* _PASSAGE TO READ_
--

Some things never change and some things change faster than others. So it goes with trucking and so it will go in 2016. The all-too-familiar driver shortage will keep capacity tight while bedeviling motor carriers to attract and retain professional, safety-minded truck operators. The state of the economy has arguably taken a back seat to other concerns, but where it may be headed will loom large for everyone engaged in trucking. Here’s a look at what’s driving those two top trends and four others that appear likely to broadly impact trucking next year.
1. Economic Haze
The economy will bear close watching in 2016. The jury is out on how much it will go up or down and how fast it will get to where it ultimately goes. At press time, The Conference Board’s latest forecast pegged the U.S. economy as “running faster than trend now,” at perhaps 2.5% annualized, and “this faster pace could well continue through the first half of 2016.”
The Conference Board sees the economy as being influenced by “solid domestic momentum but cautious investment in a weak global environment.” On one hand, strong job growth, a “little pick up” in wage growth and in housing as well as sustained low gasoline prices are “all boosting consumer optimism and driving above-average growth in consumer spending.” On the other hand, American businesses continue to be “very conservative on new elective investment,” while the strong dollar and weak economic growth are limiting export opportunities.
Put it together, says the Conference Board report, and “the economy might return to trend at some point in 2016 because low investment and productivity continue to be a weak spot. And labor shortages might add to upward pressure on wages and start to pinch corporate profits…But if investment or trade turn out to be more positive than anticipated, above average growth may even extend longer.”
Macro economist Bill Witte, FTR senior consultant, contends that “2016 will be déjà vu all over again,” projecting economic growth to average between 2 and 2.5%. Still, he regards his forecast through the end of 2016 as “significantly less optimistic than it was nine months ago.” Yet his model points to “continuing growth,” similar to what’s been happening since mid-2014.

--

* _STORED DATA_
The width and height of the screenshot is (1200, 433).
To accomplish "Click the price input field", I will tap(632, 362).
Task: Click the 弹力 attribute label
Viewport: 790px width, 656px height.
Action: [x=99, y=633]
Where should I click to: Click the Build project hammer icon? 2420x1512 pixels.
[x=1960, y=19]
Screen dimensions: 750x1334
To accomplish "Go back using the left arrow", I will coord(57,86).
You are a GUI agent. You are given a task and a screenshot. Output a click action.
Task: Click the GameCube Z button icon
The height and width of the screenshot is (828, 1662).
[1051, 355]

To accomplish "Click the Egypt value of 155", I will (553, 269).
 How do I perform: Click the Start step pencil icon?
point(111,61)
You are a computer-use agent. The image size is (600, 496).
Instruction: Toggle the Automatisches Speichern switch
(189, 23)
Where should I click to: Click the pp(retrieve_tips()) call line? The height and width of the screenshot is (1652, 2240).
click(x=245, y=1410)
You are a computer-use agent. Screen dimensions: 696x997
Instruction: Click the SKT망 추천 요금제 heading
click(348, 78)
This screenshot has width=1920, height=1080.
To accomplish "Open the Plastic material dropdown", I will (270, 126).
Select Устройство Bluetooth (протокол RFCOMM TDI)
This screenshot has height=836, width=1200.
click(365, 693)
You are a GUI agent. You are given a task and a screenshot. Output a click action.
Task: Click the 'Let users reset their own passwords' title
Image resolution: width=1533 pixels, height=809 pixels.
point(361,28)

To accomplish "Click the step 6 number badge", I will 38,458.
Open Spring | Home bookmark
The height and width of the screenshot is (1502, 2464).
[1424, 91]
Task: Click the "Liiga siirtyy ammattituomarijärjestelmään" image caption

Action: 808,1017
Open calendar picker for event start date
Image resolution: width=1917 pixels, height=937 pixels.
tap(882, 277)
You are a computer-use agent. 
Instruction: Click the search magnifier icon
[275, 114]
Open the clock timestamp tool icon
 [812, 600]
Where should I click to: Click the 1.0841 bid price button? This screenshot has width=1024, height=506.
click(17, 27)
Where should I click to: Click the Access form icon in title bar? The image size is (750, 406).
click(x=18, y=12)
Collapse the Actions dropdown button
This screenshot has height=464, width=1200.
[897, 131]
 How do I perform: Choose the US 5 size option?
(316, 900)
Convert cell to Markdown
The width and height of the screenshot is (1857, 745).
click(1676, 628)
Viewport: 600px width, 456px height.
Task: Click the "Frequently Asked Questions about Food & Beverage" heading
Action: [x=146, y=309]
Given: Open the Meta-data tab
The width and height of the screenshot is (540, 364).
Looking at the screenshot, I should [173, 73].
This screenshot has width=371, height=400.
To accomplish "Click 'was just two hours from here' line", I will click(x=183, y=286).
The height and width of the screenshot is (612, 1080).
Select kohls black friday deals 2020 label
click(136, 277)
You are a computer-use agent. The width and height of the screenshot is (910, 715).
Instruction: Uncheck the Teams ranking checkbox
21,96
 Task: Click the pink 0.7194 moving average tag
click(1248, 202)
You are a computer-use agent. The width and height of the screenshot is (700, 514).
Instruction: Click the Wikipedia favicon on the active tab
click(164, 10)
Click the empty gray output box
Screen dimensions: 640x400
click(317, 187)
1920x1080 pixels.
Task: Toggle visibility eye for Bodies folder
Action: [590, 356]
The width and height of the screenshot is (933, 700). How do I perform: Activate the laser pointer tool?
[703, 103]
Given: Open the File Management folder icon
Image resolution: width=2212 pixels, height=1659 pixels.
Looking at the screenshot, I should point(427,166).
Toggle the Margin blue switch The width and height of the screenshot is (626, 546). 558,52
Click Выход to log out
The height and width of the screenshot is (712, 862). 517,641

--

* _TASKS TO COMPLETE_
a: Answer these questions from the trucking article:
(i) What annualized growth rate did The Conference Board's forecast put on the U.S. economy?
(ii) Between what figures does Bill Witte project economic growth to average?
(iii) What will keep capacity tight, according to the opening paragraph?
b: From the trucking article, return the stretch from "Put it together, says" through "happening since mid-2014.", copied word for word.

* _SOLUTIONS TO THE EXERCISE_
a:
(i) Perhaps 2.5% annualized.
(ii) Between 2 and 2.5%.
(iii) The driver shortage.

b:
Put it together, says the Conference Board report, and “the economy might return to trend at some point in 2016 because low investment and productivity continue to be a weak spot. And labor shortages might add to upward pressure on wages and start to pinch corporate profits…But if investment or trade turn out to be more positive than anticipated, above average growth may even extend longer.”
Macro economist Bill Witte, FTR senior consultant, contends that “2016 will be déjà vu all over again,” projecting economic growth to average between 2 and 2.5%. Still, he regards his forecast through the end of 2016 as “significantly less optimistic than it was nine months ago.” Yet his model points to “continuing growth,” similar to what’s been happening since mid-2014.